As the term “Narrative Therapy” has no single, cohesive definition — except that it utilizes storytelling as a method of discovery, what makes it valuable as a tool for enabling adolescents to remove the judgement of others from their stories is how it causes clients to consider sources of power influencing them. Haugaard (2016) defines Narrative Therapy as a process that takes a “philosophical and ethical position” (p. 2) on the treatment of the various discourses affecting clients. He emphasizes that the voice of the therapist remain as absent as possible in order for the client’s storytelling to remain no more diluted than it already is. His definition of Narrative Therapy includes identifying values of those defining characteristics we ascribe to ourselves and examine their meaning, which is “particularly revealing of the presence of another story” (Haugaard, 2016, p. 5). The peeling away of each discourse that affects clients is what both Haugaard and Kahn & Monk (2017) consider a form of social justice.
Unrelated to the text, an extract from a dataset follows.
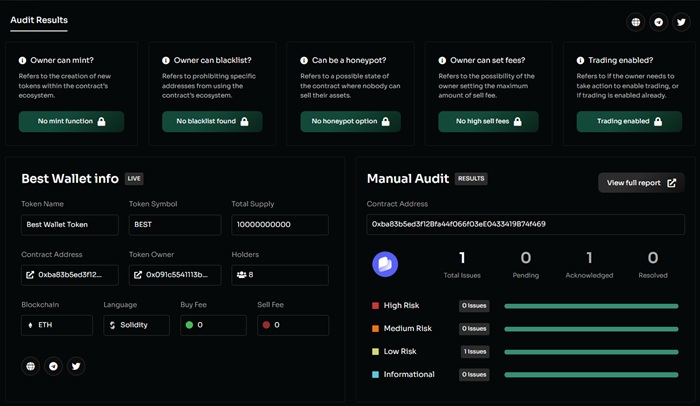
Task: Click the purple Best Wallet logo in Manual Audit
Action: coord(385,264)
Although scholars such as these tend to write about social powers on large scales (society, civilization, gender, race), the messages young clients receive and absorb tend to come from smaller groups and individuals regurgitating the discourse of the larger groups. For Kahn & Monk, Narrative Therapy sheds light on these stories and then “persons are able to stand against the oppressive effects of this modern power in how it shapes their lives and their identities” (p. 9). In short, Narrative Therapy aims to allow clients to become metacognitive of their personal perspective. By thinking of Narrative Therapy as such a tool of empowerment, one could define it as a method for repositioning perspective.

The stories from society, culture, and other forms of the larger self-image making machines that form self-image are often delivered to adolescents through individuals who were in turn bombarded by similar messages. One message is the stereotype. In their analysis of gender and stereotyping, Hoffman & Pasley (1998) point out that stereotyping is our way of organizing and making predictable various types of people. The problem with it is that stereotypes make assumptions of all people within a type whether or not the individual actually exhibits that characteristic. What makes matters more difficult is that each individual interprets the stereotypes differently depending on how she or he views the characteristic (p. 190). The effects of stereotyping come from countless sources, including families. Not only can family members perpetuate these assumptions, they can also force generational expectations on adolescents. These expectations often cause mental hardship on young people, whether or not it is intentional. A recent study (Covarrubias, Romero, & Trivelli, 2015) found that first-generation college students, for example, exhibited exceptional feelings of guilt for their academic achievements in college. Latino students with culturally strong family ties became depressed because they spent less time at home and African American students felt badly discussing their achievements with family members who were less fortunate. For adolescents in particular, one major source of stories comes from peers, and their messages often impact perception more than any other group, especially those perceived as firends (O’Connor, Burt, VanHuysse, & Klump, 2016, p. 359). With so much stimulation on their self-perception, the role of Narrative Therapy would be to help clients identify and strip them away.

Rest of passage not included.